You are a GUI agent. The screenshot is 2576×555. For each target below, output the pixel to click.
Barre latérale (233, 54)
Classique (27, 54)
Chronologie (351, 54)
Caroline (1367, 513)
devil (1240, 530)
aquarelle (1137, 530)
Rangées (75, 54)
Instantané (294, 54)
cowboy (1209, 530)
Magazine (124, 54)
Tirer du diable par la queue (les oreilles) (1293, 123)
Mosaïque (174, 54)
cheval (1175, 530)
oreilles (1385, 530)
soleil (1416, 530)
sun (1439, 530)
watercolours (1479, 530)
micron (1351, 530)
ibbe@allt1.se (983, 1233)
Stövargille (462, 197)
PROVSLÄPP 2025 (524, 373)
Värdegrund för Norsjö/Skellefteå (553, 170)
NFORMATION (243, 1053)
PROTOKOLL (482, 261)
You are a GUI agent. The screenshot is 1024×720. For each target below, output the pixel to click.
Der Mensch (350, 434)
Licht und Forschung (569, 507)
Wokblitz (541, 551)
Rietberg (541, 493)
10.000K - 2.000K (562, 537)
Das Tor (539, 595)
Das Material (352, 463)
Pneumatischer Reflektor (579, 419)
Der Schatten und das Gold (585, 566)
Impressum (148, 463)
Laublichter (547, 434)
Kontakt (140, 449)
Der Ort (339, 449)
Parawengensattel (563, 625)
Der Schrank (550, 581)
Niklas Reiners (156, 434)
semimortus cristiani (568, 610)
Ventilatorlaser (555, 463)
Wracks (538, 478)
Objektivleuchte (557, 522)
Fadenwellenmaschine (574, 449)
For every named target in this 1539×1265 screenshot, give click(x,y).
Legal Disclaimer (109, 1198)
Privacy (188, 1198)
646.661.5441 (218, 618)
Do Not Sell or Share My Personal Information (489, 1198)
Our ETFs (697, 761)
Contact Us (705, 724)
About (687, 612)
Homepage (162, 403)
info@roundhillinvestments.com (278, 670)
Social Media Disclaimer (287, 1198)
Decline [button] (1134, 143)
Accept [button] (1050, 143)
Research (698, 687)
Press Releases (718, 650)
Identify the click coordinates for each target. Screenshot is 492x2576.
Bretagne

________________________________________

Rewrite the lines from the first one up to and including the line with "Mosaïque (174, 54)", putting "Revue" in place of "Magazine" and leaving everything else unchanged.

**Solution below:**
You are a GUI agent. The screenshot is 2576×555. For each target below, output the pixel to click.
Barre latérale (233, 54)
Classique (27, 54)
Chronologie (351, 54)
Caroline (1367, 513)
devil (1240, 530)
aquarelle (1137, 530)
Rangées (75, 54)
Instantané (294, 54)
cowboy (1209, 530)
Revue (124, 54)
Tirer du diable par la queue (les oreilles) (1293, 123)
Mosaïque (174, 54)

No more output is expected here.